HERKESİN BİR TÜRKÜSÜ VAR

HERKESİN BİR TÜRKÜSÜ VAR

Abone Ol

Türküler ki, Ahların, eyvahların, gökkuşağı..

Yüreğin nefese klavuzu türküler


Ana kucağında başlar tanışıklığımız türkülerle.

Tahta beşik, bez kundakta ninnilerle daldık derin uykulara.

İlk türkümüzdür, anamızdan duyduğumuz ninniler.


Her türkünün bir hikayesi vardır.

Dinmeyen hasret, gurbetten sılaya uzanan yol, sevdalı yüreklerin, ifade edilemeyen duyguların sözcüsüdür türküler.

Her türküde bir anı, bir yaşanmışlık vardır.

Bazı türküler sevda kokar, bazıları hasret, bazıları sevinç, bazıları hüzün.

Üzüntüyü, neşeyi, özlemi, hasreti, kavuşmayı, ayrılığı, sılayı, gurbeti, hepsini türkülerde buluruz.

Bazen bir haykırış, bazen dışa vuramadığımız iç sesimizdir.

Herkesin bir türküsü vardır…

Sözlerinde çözülmeye muhtaç sırlar,  kendisinden bile sakladığı duygular,

bir önülde sevda, diğerinde ayrılık, bir başkasında vuslat ve bazen gözyaşı.

Her türkü bir yaşanmışlıktır.
 
En samimi duygular yüklüdür, duâdır sözleri, aldığımız nefes kadar sahicidir.

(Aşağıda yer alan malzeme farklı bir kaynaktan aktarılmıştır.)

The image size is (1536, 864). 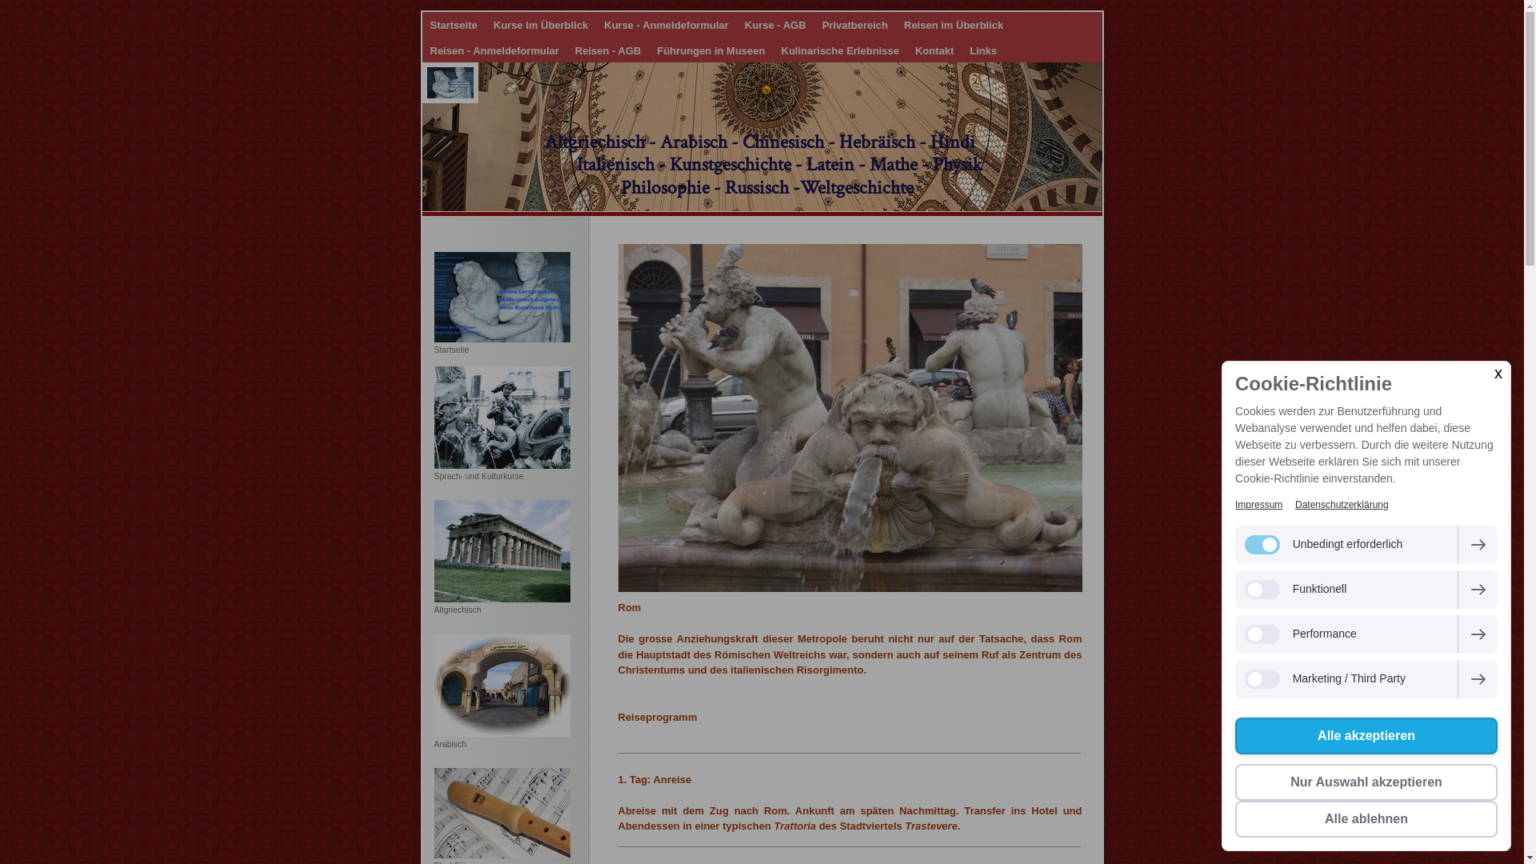 What do you see at coordinates (813, 25) in the screenshot?
I see `'Privatbereich'` at bounding box center [813, 25].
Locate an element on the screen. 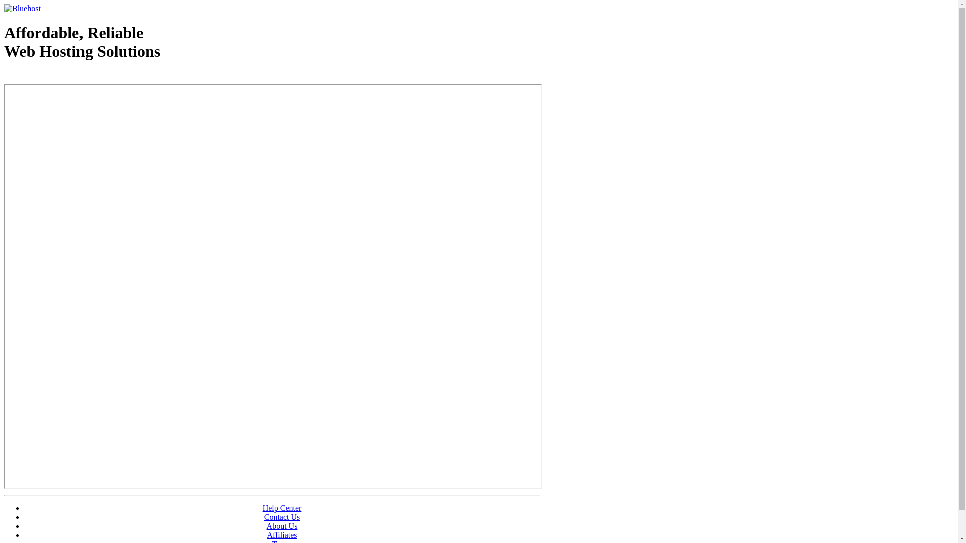 This screenshot has height=543, width=966. 'Contact Us' is located at coordinates (282, 517).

Yaşanmışlıklar saklıdır türkülerde.

Revaçta olan kaset furyasını dönemi yaşayanlar bilir. Babam her şehre gidişinde o dönemin mübtelası olduğu sanatçıları Aşık Gülabi, Gül Ahmet Yiğit, Ekrem Çelebi, Aşık İmami, Belkıs Akkale, Ve daha bir çok sanatçıya ait kasetleri dinleyerek başladı türkülere olan aşinalığımız.

İlk-Ortaokul yıllarında okul tatil olduğu dönemlerde ya bostan çapasında, veyahut nohut-mercimek tarlalarında bulduk kendimizi.

Yorucu iş gününü kolaylaştıran ve keyifli hale getiren, sırayla söylenen türküler olurdu.

Nur içinde yatsın, Ayşem sıra kendisine gelince benim yerime sen söyle der, ihaleyi bana bırakırdı.

Ben ise Anamın verdiği gazla sahne sırasını bekleyen sanatçı havasına girer başlardım en sevdiği türküyü söylemeye

Ak gerdanda nokta nokta ben olam

Sen çiçek ol, ben petekte bal olam

Siyah saçlarında ak bir tel olam

Tararken koparma beni sevdiğim

Her nakaratta yaz sıcağında bidonun içinde ısınmış sudan bir yudum alır devam ederdim, her mısrada Anacığım da mırıldanarak eşlik ederdi

Kumaş olam ellerinle biç beni

Suyun olam yudum yudum iç beni

Mektup olam beyaz zarftan aç beni

Okumadan yırtma beni sevdiğim

Bir yandan türkümüzü söylerken, diğer yandan tarladaki çalışanları da motive etmekten geri kalmazdı ki, iş bir an evvel bitsin.

Son dörtlükte ikimizde sesin tonunu yükselterek türküyü birlikte bitirirdik

Tülbentine oya olam, pul olam

Kabul eyle ben kapında kul olam

Dosta giden uzun ince yol olam

Yorulup terketme beni sevdiğim

Duygunun zirve yaptığı an olurdu son mısralar…

Doğum günleri dışındaki özel günleri anlamsız bulanlardanım. Söz konusu Anne olunca kayıtsız kalmak mümkün olmuyor tabii…

Anne hayatın yarısı, cennetin refakatçısı.

Varlığı bereket, Sevginin en yalın, şefkatin sözsüz ifadesi…

Annesiyle kavga edenler, Anlaşılamamaktan dert yananlar, şükretsinler ki kavga edecek Anneleri var.

Hayat ne garip;

Kimi Annem beni anlamadı der ağlar,

Kimi Annemi  anlayamadım der ağlar…

Anne duasından nasiplenen, rızasına nail olup, varken kıymetini bilenlerden olabilmek dileğiyle.